Beginning at the line containing "The height and", give again every line through the end of the data, unchanged and with both ends included. Drop any pictures.

◆ ◆ ◆ ◆ ◆

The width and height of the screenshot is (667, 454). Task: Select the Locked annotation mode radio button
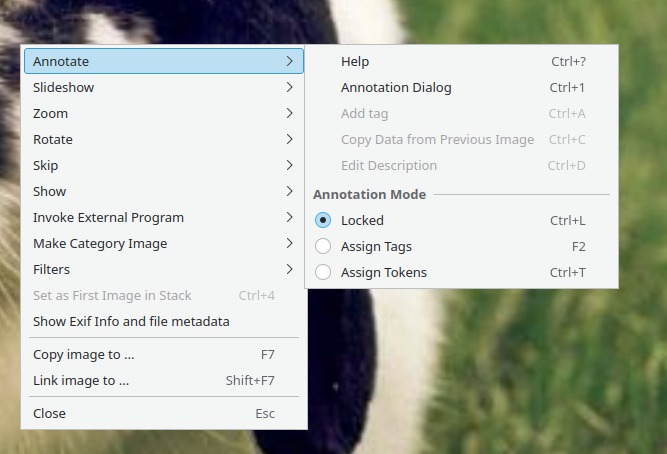click(323, 220)
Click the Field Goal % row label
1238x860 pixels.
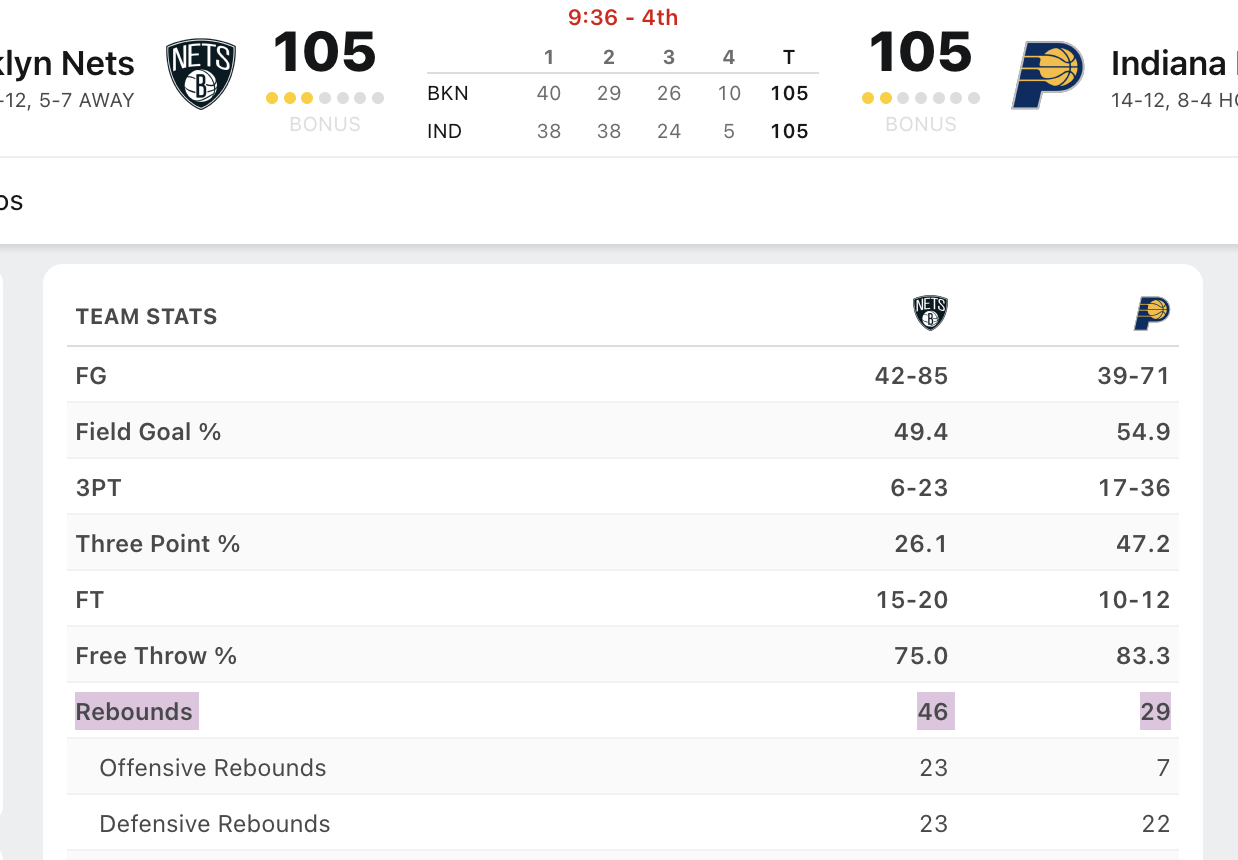click(148, 432)
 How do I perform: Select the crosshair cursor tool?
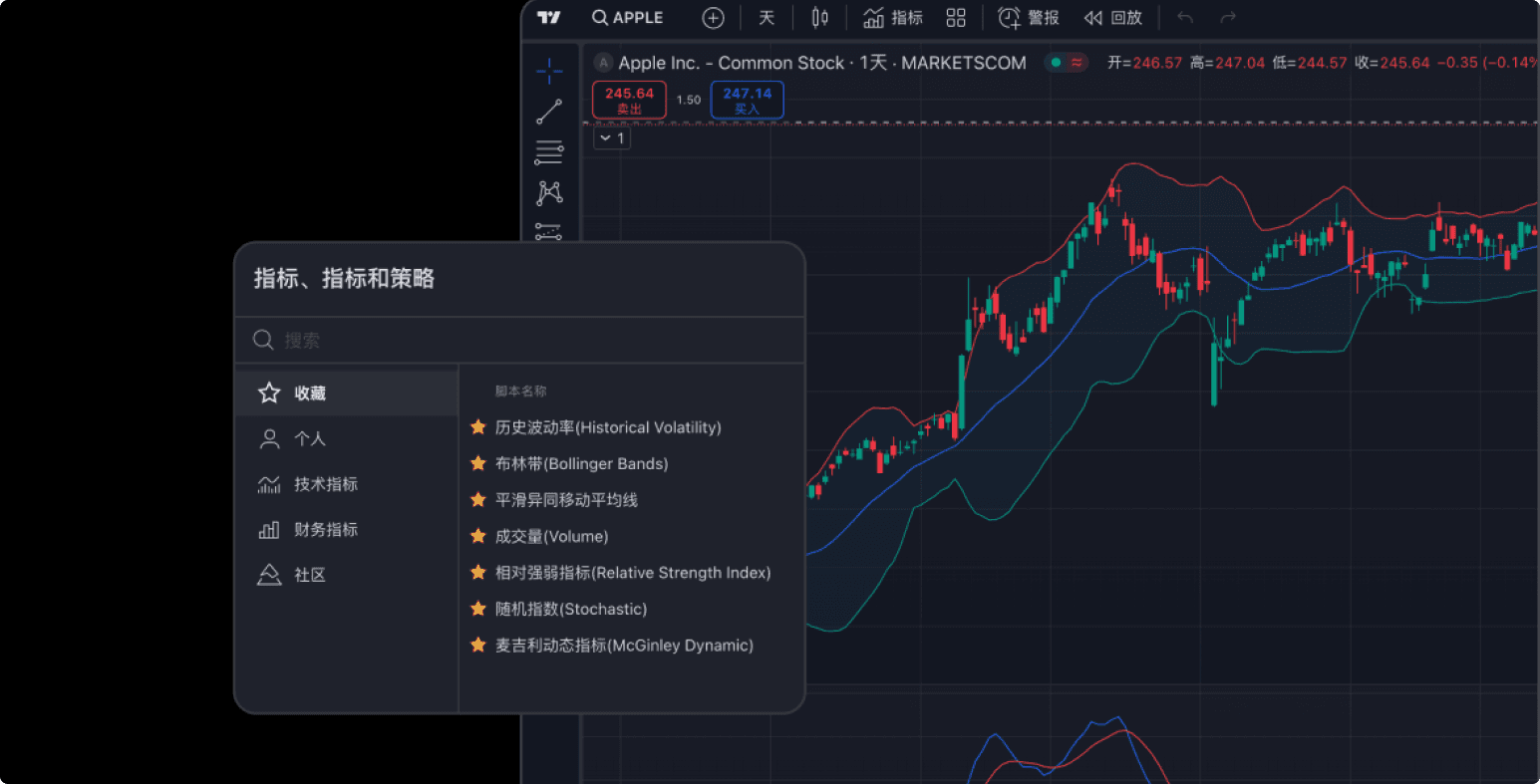pyautogui.click(x=549, y=71)
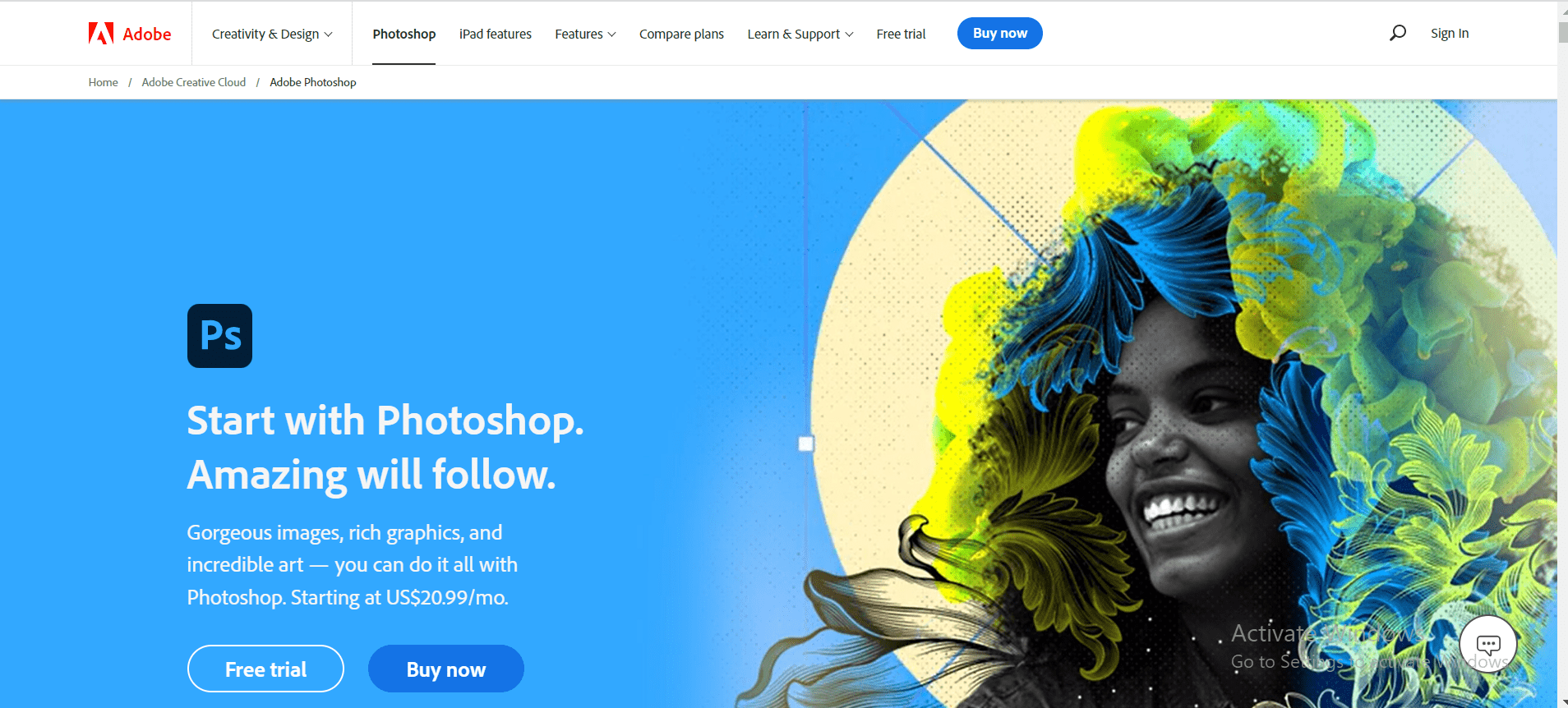Open the chat bubble icon
The width and height of the screenshot is (1568, 708).
click(x=1488, y=645)
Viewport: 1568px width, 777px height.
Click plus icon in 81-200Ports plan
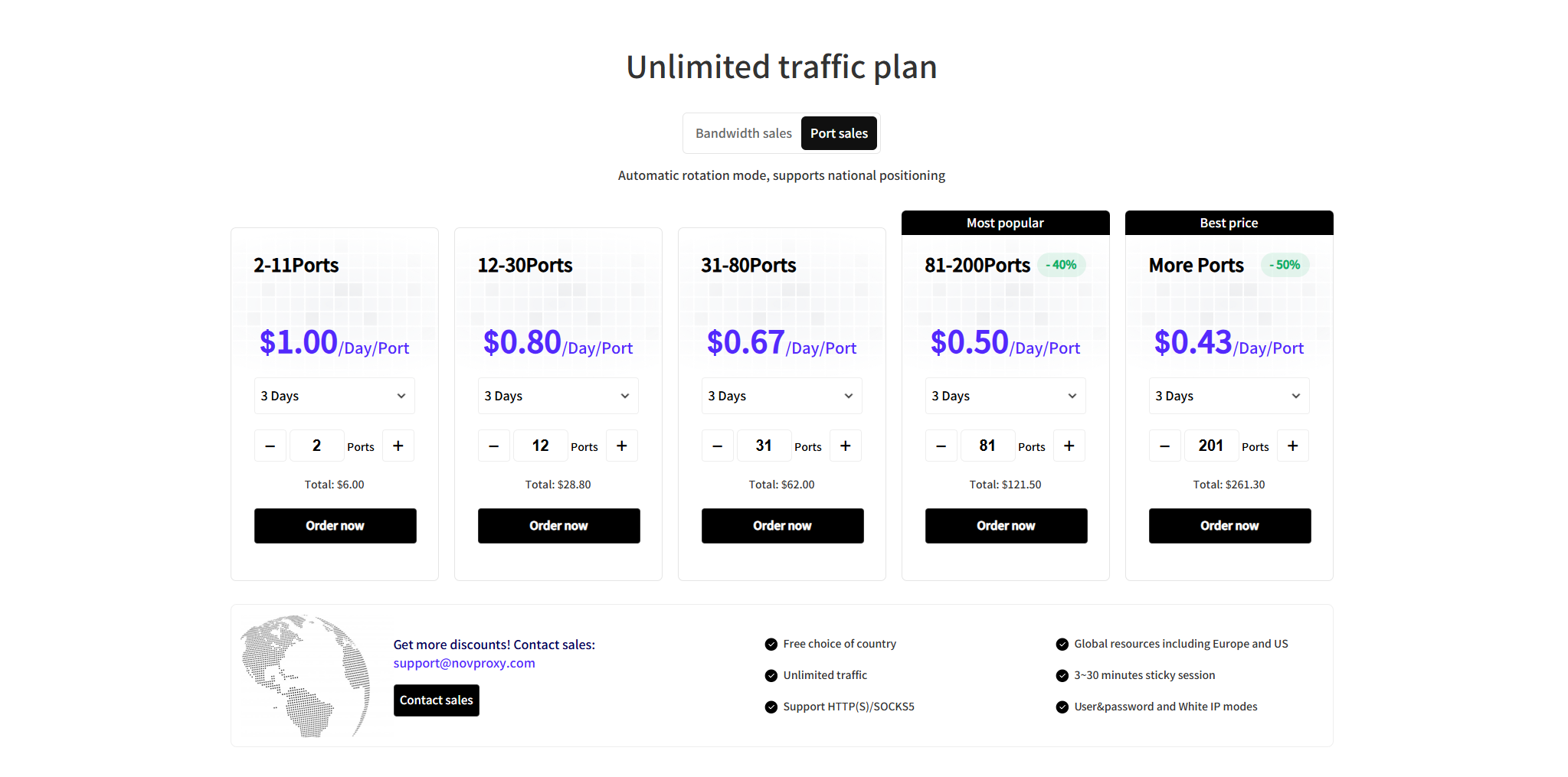[1069, 446]
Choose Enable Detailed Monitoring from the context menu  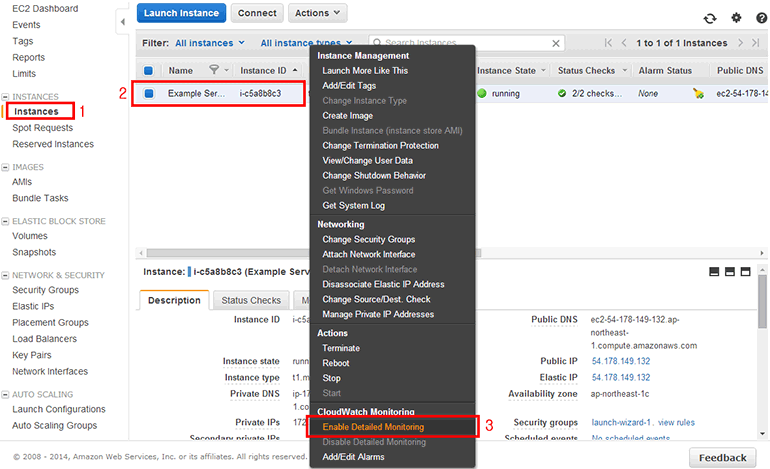pyautogui.click(x=373, y=427)
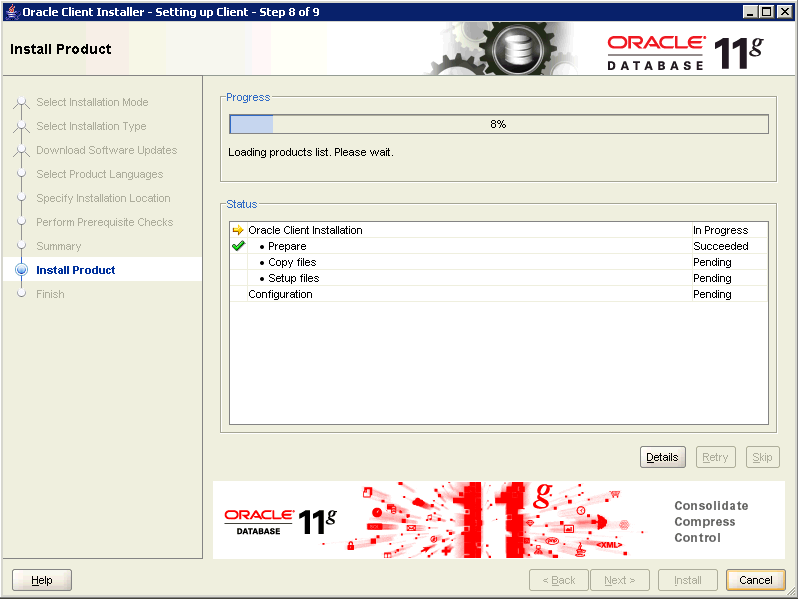Click the installation progress bar at 8%

click(x=498, y=125)
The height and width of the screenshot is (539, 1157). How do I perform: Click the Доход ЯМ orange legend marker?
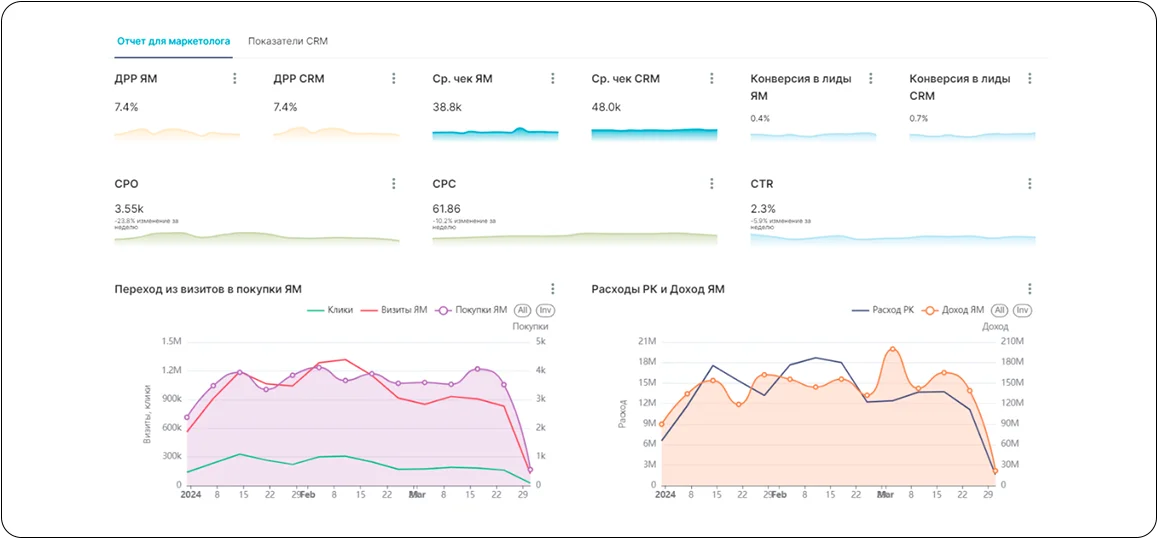[x=931, y=310]
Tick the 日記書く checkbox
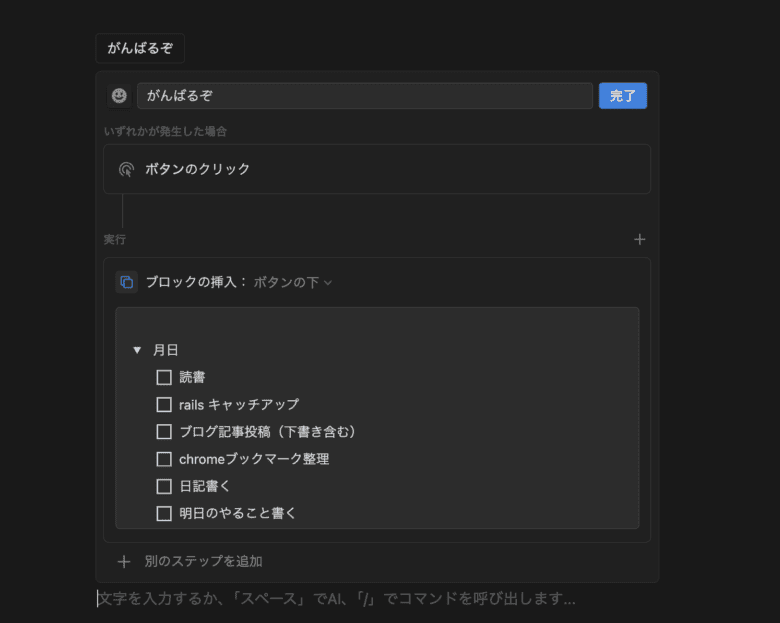780x623 pixels. click(164, 486)
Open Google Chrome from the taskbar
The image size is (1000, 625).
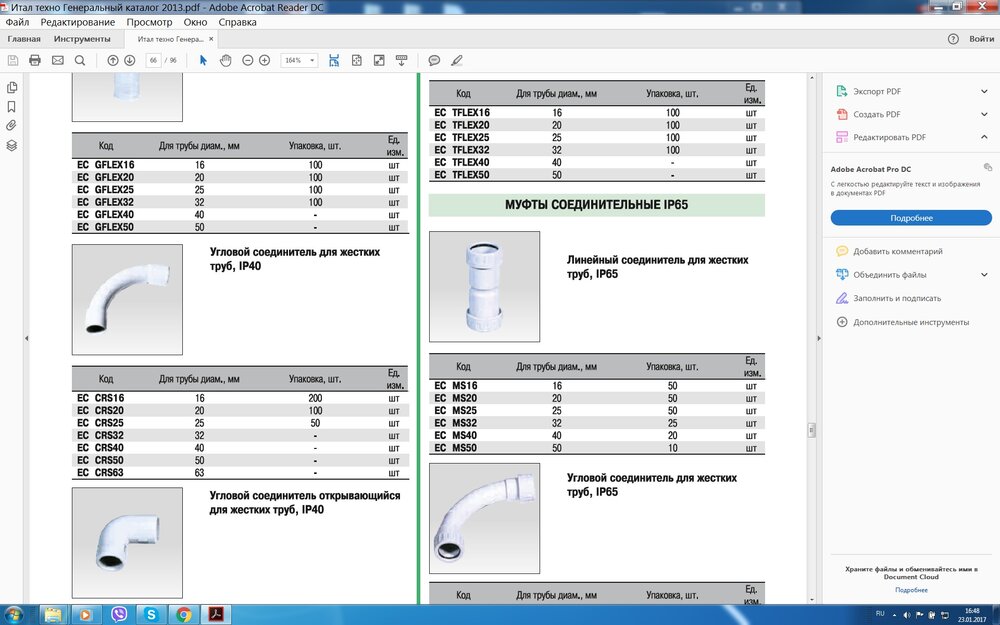pos(184,613)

◆ ◆ ◆ ◆ ◆

▶ _Output for this task_:
The height and width of the screenshot is (539, 1157). How do I perform: Click the Доход ЯМ orange legend marker?
[x=931, y=310]
Tick the 日記書く checkbox
780x623 pixels. click(164, 486)
Open Google Chrome from the taskbar
The image size is (1000, 625).
pos(184,613)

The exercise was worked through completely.